Ahmet Zeki Üçok, yaşanılanların çok tehlike olduğu, fakat yalnızca TSK’de yaşanmadığı görüşünü lisana getirdi:
- Her yerde bilhassa de TSK üzere ülkenin bekasına direkt tesirli olan, ülkenin güvenlik bürokrasisindeki Emniyet teşkilatı, Adalet Bakanlığı, Ulusal İstihbarat Teşkilatı üzere kurumlarda artık ‘Ben A tarikatındayım, Hasan’ın bilmemnesiyim, şu partide ağabeyim var’ üzere referansların ortadan kaldırılmalı ve ülkenin geleceği olan bu kurumlarda bilhassa büsbütün liyakate yönelik bir terfi, kabul sistemi uygulanmalı.
- Ancak, herkesin gözü bu kurumlarda. Zira herkes bu kurumlarda tesirli olup, ülkenin geleceği üzerinde kelam sahibi olmak istiyor. Buna müsaade veren bir iktidarın varlığıyla gücü yeten burada örgütlenmek istiyor.
- Şu andaki Ak Parti iktidarı ne yazık ki bugüne kadar tarikatlarla çok iç içe oldu. Bu nedenle bu süreçleri olağan karşılıyorlar. Birisi, A cemaatindense o yeterli diye düşünüyorlar.
“BU SÜRECİN BİR AN EVVEL ÖNÜNE GEÇİLMELİ DÜN 15 TEMMUZ OLDU YARIN BAKARSINIZ ÖBÜR BİR ŞEY OLUR”
“FETÖ üzere bir örgütlenme TSK’de olabilir mi?” sorusu üzerine Ahmet Zeki Üçok, kısa mühlet içerisinde olamayacağı kanısında. Münasebetini de şöyle açıkladı:
- Çünkü FETÖ, yaklaşık 50-60 yıllık bir çalışmanın sonucunda ve dünyanın en kıymetli istihbarat ünitelerinin koordinesiyle oluşturulmuş bir örgütlenme yapılanması. Şu anda Türkiye’deki cemaatlerde böylesine FETÖ üzere bir yapılanmanın daha emarelerini görmüyoruz. Lakin görmeyeceğimiz manasına gelir mi? Gelmez.

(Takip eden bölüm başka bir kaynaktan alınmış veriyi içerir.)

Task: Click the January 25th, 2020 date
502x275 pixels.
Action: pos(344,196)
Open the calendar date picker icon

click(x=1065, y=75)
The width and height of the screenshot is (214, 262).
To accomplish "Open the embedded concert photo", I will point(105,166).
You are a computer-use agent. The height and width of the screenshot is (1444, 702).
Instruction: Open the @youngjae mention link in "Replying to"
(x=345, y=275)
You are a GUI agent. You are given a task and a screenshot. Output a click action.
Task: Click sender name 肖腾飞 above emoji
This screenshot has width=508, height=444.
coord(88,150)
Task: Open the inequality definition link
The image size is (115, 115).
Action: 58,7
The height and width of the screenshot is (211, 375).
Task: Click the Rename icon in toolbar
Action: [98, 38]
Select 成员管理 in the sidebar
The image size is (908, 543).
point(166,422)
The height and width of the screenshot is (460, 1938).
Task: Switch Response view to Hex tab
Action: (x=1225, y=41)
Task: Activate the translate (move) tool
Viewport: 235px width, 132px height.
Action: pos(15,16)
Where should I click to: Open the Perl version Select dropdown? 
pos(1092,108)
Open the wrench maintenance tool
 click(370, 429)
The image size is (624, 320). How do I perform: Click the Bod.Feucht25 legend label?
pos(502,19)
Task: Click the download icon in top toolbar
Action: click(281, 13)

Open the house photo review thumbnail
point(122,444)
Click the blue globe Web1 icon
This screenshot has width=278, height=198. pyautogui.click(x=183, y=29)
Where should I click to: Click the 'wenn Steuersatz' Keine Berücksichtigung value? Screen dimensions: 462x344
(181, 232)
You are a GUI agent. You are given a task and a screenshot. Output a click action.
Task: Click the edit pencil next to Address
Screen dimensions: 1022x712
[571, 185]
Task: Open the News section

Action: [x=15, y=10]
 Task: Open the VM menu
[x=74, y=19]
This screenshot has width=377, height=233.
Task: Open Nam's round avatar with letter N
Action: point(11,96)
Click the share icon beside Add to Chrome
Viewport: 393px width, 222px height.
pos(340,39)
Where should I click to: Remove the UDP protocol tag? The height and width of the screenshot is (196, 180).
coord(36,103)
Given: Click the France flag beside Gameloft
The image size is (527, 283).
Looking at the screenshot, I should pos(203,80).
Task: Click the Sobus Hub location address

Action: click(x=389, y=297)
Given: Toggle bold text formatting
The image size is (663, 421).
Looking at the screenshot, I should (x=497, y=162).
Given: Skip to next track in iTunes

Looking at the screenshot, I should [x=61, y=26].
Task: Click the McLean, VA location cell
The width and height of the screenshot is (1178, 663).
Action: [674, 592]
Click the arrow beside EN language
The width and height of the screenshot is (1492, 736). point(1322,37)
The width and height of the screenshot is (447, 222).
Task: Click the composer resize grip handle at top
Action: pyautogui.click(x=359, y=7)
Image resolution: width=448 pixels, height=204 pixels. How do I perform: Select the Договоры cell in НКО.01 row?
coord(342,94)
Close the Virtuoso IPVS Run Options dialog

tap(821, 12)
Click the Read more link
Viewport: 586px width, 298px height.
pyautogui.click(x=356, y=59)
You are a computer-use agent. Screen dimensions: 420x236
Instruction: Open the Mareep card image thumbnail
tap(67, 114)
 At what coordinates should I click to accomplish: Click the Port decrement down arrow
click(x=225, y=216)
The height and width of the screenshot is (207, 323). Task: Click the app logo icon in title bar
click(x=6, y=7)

- O yüzden her şey hukukun içerisinde yapılmalı, liyakate dayanmalı. Cemaat ya da siyasi yakınlıkla kurumlara insanların yerleştirilmemesi lazım. Dün 15 Temmuz oldu yarın bakarsınız diğer bir şey olur… Bu sürecin bir an evvel önüne geçilmeli.
- Atatürk’ün bir periyot yaptığı üzere cemaatleri, tarikatları kendi din işleri içerisinde ibadetlerini yapmalı. Şahısların, tarikatların devletin içerisinde adeta o kurumun sahibiymiş üzere konumlanmaması lazım. Kimi bakanlıklarda A tarikatı hakim kimi bakanlıklarda B tarikatı hakim üzere hallere getirilmeyecek bir sürecin başlaması ve bunlara karşı kesinlikle tedbirleri almamız lazım.
Ahmet Zeki Üçok, toplumun bu bahisleri tartışması gerektiği ve bunların ortaya çıkmasının değerli olduğunu belirterek, mevzuyu gündeme taşıyan Barış Terkoğlu’na teşekkür etti.